A challenging problem when applying finite mixture models is model selection (i.e., determination of the model's complexity) since an inappropriate number of mixture components could result in poor generalization capability. Numerous studies have been devoted to the self-refinement selection of the components' number which best depict the vectors, such as maximum likelihood method in which a model selection criterion is included. Recently, nonparametric Bayesian methods, especially Dirichlet process (DP) mixture models, have been widely considered to deal with the model selection problem [3] [4].

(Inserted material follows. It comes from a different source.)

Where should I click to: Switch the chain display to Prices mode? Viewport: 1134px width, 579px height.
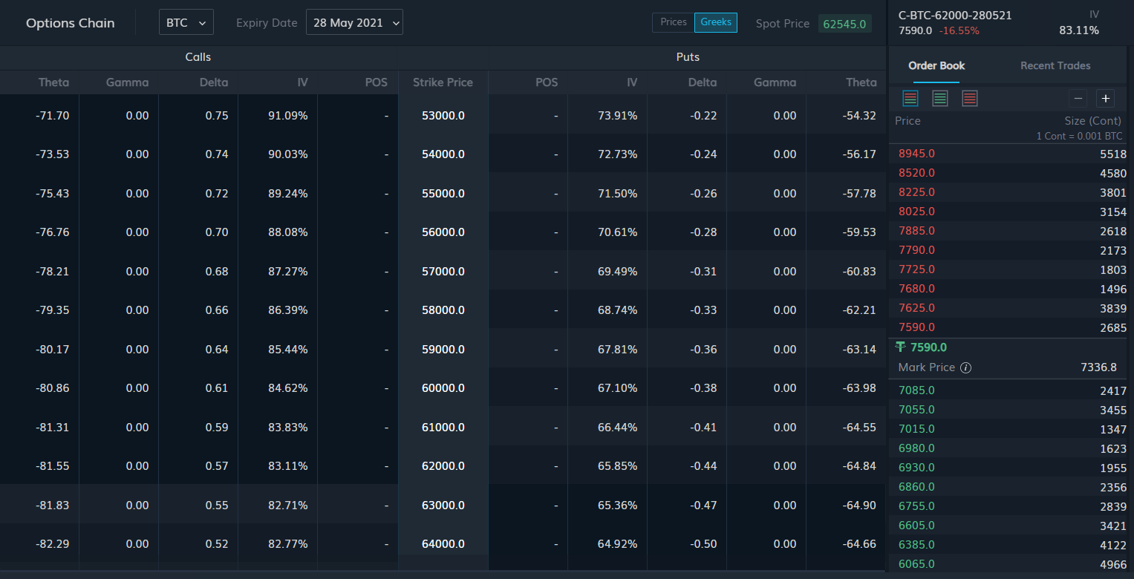(673, 22)

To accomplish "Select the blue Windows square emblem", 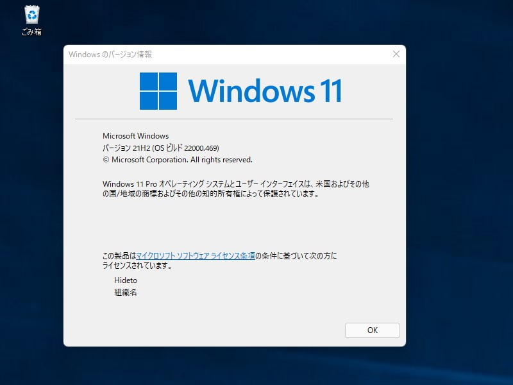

Mixture models which allow the number of clusters to extend to infinity as the new data arrive could be viewed as nonparametric models [5]. In one of our earlier work [6], we have constructed a DP mixture of asymmetric Gaussian distributions (AGD) allowing simultaneous feature selection for video background subtraction. The DP is a parameterized stochastic process with a positive scaling factor and base distribution which is used to form a distribution over discrete distribution. A sound alternative to DP is the Pitman-Yor process (PYP) which can be viewed as a generalization to the DP prior for nonparametric Bayesian modeling [7]. In this paper, we are interested in Bayesian nonparametric models based on the Dirichlet and Pitman-Yor processes.
Hierarchical Bayesian models have been an attractive research topic and been successfully applied in various fields such as language modeling, image segmentation, etc [8] [9]. For modeling grouped data with shared clusters, hierarchical nonparametric Bayesian approaches namely the hierarchical DP or hierarchical PYP mixtures are considered. Within the same group, each observation is drawn independently from a mixture model, where the number of observations may be different within each group. Under the settings of hierarchical modeling, parameters are shared among groups, and the randomness of the parameters induces dependencies among different groups. Another crucial problem when dealing with vectors of visual descriptors, that we take into account within our nonparametric Bayesian framework, is parameter estimation. The inference for the resulting models is conducted under a Bayesian setting by means of a variational Bayes technique and a gradient ascent method namely black box variational inference (BBVI).
Another challenging problem when considering mixture models within nonparametric Bayesian frameworks is the choice of the base distribution. Gaussian distribution has enjoyed great popularity in many fields since it provides interpretable results and is easily generalized to new tasks [10]. Despite its success and usefulness in many application domains, it is not always an adequate choice and suffers from some limitations with asymmetric shaped data which is frequently appears in image processing tasks [11]. Indeed, this is the case especially for natural images. For achieving improved accurate approximation and modeling performance, we consider AGD which is competent in modeling asymmetric data: this distribution has left and right standard deviations to capture the asymmetry of data [12].
The major contributions of this work can be summarized as follows: Firstly, we propose two efficient nonparametric hierarchical models based on DP and PYP mixtures with AGD. Secondly, we develop efficient learning algorithms to estimate both models' parameters through an inference framework which integrates coordinate ascent variational inference (CAVI) and BBVI method. The proposed nonparametric hierarchical Bayesian models and the learning algorithm are validated using a real-life application namely dynamic texture clustering. It is noteworthy to mention that the complexity of the proposed method still remains less than MCMC. Furthermore, model selection is a simultaneous operation in the proposed algorithm. This is not the case for MCMC methods where model selection is usually solved as a preprocessing or post processing step. Overall, that also leads to faster convergence of the proposed method in comparison to the alternatives.
The remainder of this paper is organized as follows: Section 2 describes the background of hierarchical DP mixture and hierarchical PYP mixture, and defines it via stick-breaking construction. Section 3 develops the variational inference framework to optimize the evidence lower bound and estimate the parameters of the resulting model. Section 4 presents the complete learning algorithms for our approaches. Section 5 applies the proposed approach to the challenging task of dynamic texture clustering. Finally, Section 6 concludes the paper.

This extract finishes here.